I tried to replicate this test scenario using VS 2012 with a little bit more luck but still with almost no error messages to investigate after the crash.

So here is a sample Excel file:

And let's say, initially I needed to load only Column1 and Column2 data. So my data source in the data flow SSIS task with the SQL command

SELECT Column1, Column2 FROM [SheetData$B5:C10]

looked like this:

This worked well really well, until a customer requested to add a reference to the 3rd column of the file into the scope of the data transfer and I easily made this adjustment in the SQL command:

SELECT Column1, Column2, Column3 FROM [SheetData$B5:C10]

And right after pressing OK button in the dialog window the whole Visual Studio crashed with no warning message.

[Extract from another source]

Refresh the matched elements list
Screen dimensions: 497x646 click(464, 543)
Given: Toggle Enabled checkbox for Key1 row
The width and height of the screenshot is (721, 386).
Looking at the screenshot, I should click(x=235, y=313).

So that's why I didn't know why it was happening .

After reopening the SSIS package, turning it to the [Offline Work] mode, changing the SQL command with the reference for the Column3 and then executing the package I was able to get more details for the original error:
in VS2008 it was "The external metadata column collection is out of synchronization with the data source"
in VS2012 it was "Complete metadata information for the data source is not available"

Refreshing metadata on the datasource didn't help, my VS kept crashing on this simple step of adding Column3 into the SQL command of the datasource task.

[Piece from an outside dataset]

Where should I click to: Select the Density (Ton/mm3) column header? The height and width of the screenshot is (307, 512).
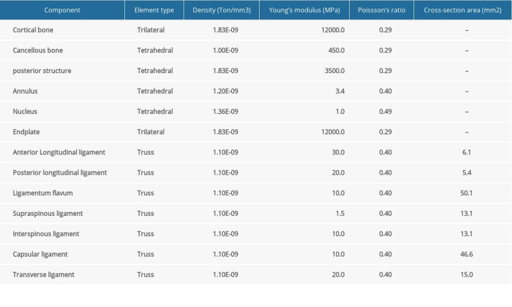(221, 10)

And a bit later I realized that the whole problem was in the SQL command itself, particularly in the FROM clause of it. If you remember the Excel file table and the original range reference was made for 2 columns using this statement: [SheetData$B5:C10]. However Column3 was out of scope of this range and my final SQL command should have been written this way:

SELECT Column1, Column2, Column3 FROM [SheetData$B5:D10]

Then instantly I realized that I had already made similar mistake of incorrect Excel range specification in the FROM clause; and I had to make it again in order to learn it this time. So I hope by creating this first post of my blog I will remember this mistake even better 🙂

Enjoy your day and happy data adventures!